Duplicate the lines below verbatim, omitting the pictures from your answer.

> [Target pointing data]
•••
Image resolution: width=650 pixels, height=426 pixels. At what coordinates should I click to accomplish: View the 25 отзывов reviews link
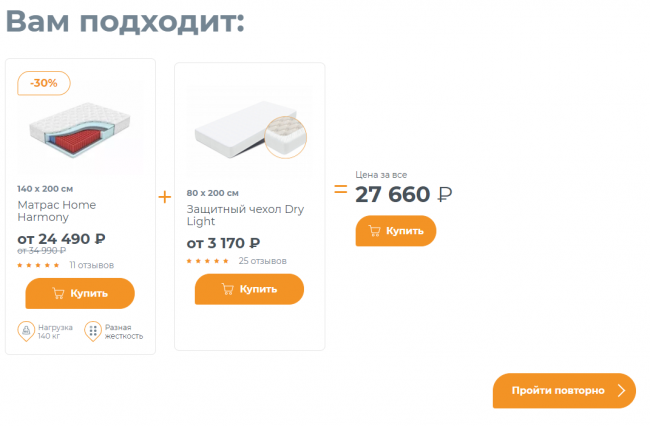click(262, 261)
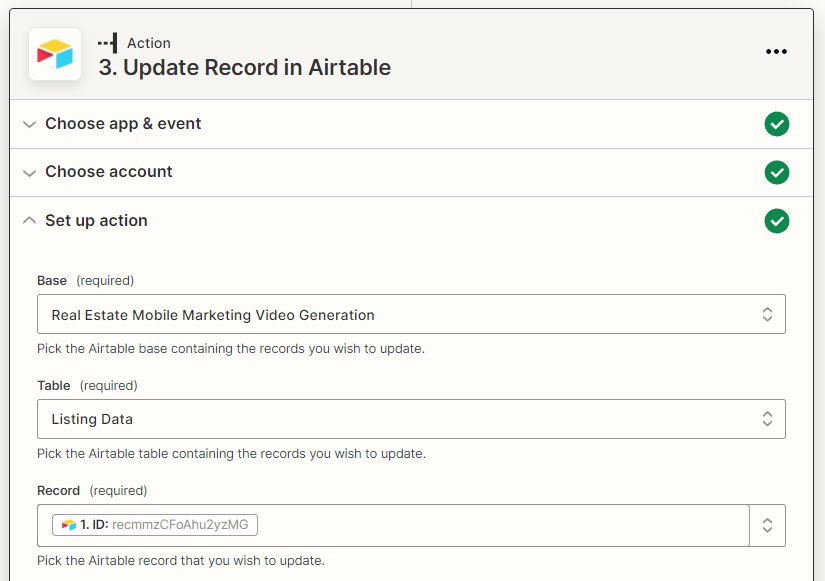Open the Base selection dropdown
Viewport: 825px width, 581px height.
pos(767,314)
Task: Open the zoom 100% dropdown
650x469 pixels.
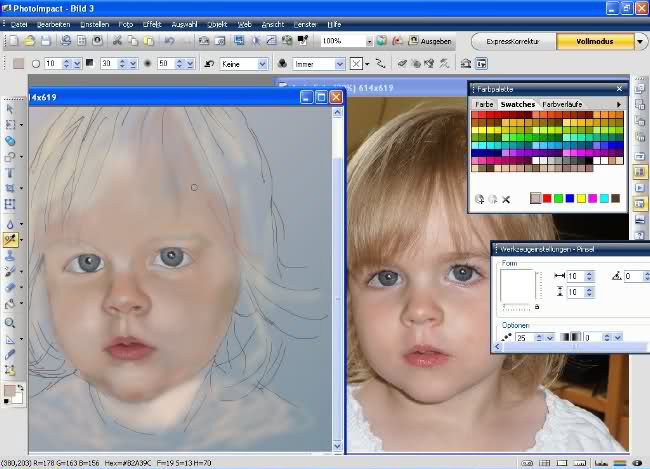Action: 368,42
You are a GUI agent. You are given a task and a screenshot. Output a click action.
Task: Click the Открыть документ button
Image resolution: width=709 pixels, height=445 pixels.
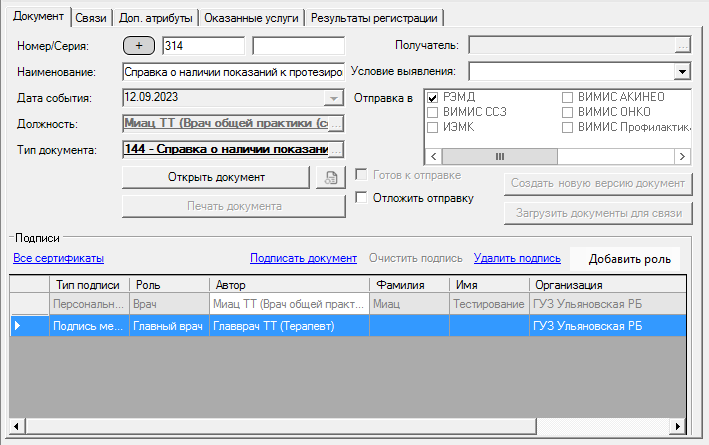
•••
> [RESULT]
Image resolution: width=650 pixels, height=426 pixels. At what coordinates should I click to accomplish: View the 25 отзывов reviews link
click(262, 261)
Open the Base selection dropdown
Viewport: 825px width, 581px height.
pos(767,314)
Task: Open the zoom 100% dropdown
650x469 pixels.
Action: 368,42
You are a GUI agent. You are given a task and a screenshot. Output a click action.
Task: Click the Открыть документ button
Image resolution: width=709 pixels, height=445 pixels.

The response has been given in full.